И все же Лиз наотрез отказалась уйти с работы. Она твердо решила довести свой класс до конца учебного года, чего бы это ни стоило, и Берни не стал с ней спорить, хотя Руфь зашла к нему в магазин перед отъездом из Сан-Франциско и попыталась втолковать, что это безумие.

— Неужели ты не видишь, что ей не по силам такая нагрузка?

Берни закрыл дверь кабинета и заорал:

— Черт возьми, мама, врач сказал, что работа никак ей не повредит!

— Она ее просто доконает!

И тут он вылил на мать всю злобу, клокотавшую в его душе.

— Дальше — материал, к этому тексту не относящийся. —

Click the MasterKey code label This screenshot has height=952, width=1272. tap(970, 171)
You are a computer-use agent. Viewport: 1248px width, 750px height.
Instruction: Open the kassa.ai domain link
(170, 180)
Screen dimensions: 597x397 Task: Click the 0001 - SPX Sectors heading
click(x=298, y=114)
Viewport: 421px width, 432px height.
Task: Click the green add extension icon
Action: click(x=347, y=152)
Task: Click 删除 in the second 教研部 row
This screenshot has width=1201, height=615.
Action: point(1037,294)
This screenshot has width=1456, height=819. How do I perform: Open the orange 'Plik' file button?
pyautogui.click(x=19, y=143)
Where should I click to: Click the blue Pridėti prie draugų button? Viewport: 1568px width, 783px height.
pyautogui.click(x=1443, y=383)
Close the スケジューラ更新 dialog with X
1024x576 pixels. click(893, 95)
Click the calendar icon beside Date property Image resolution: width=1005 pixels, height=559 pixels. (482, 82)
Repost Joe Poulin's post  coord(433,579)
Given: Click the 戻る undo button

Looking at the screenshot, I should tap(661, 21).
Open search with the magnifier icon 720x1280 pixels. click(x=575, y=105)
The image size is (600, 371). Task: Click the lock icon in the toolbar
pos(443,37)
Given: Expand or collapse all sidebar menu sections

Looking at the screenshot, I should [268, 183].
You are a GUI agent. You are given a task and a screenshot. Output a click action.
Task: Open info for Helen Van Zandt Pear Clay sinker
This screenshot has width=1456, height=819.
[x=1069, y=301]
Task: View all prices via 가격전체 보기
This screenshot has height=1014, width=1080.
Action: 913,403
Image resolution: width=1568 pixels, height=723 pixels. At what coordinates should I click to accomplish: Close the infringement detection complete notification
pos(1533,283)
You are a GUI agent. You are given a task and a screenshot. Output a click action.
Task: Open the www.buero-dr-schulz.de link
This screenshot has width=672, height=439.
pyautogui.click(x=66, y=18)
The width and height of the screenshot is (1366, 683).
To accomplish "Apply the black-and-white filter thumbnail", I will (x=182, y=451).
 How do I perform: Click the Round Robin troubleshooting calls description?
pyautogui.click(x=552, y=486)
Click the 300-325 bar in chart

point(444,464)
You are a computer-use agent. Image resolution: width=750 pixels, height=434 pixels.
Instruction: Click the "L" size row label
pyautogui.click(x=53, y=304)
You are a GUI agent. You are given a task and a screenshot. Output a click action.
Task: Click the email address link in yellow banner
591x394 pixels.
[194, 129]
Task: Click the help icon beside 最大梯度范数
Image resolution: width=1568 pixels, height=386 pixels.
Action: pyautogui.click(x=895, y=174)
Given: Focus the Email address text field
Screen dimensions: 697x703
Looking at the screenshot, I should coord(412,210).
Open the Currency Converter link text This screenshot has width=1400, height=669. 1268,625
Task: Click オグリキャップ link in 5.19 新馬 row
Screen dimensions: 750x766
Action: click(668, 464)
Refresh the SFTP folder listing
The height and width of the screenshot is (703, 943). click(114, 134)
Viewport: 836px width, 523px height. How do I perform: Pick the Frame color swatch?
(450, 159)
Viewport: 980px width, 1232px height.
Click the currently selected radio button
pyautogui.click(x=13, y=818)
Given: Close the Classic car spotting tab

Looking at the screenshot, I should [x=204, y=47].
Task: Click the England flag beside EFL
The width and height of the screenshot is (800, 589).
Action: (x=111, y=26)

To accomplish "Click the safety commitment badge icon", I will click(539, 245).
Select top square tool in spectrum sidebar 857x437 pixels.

— Да нет же! Ее доконает рак! Ее убьет не что-нибудь, а эта проклятая зараза, которая уже успела распространиться повсюду и потихоньку пожирает ее! И теперь уже совершенно все равно, будет ли она сидеть дома, ожидая, когда ей придет конец, или будет по-прежнему учить детей в школе, согласится ли она продолжать курс химиотерапии или нет, или даже если она отправится в Лурд, ничего не изменится, и она умрет. — К глазам его подступили слезы, словно где-то внутри его прорвалась плотина, и он принялся мерить шагами комнату, не глядя матери в лицо. В конце концов он повернулся к ней спиной и уставился в окно, хотя ничего уже не мог видеть. — Прости меня. — По его голосу Руфь поняла, что он совершенно пал духом, и от боли за сына у нее сжалось сердце. Она тихо подошла к нему и обняла за плечи.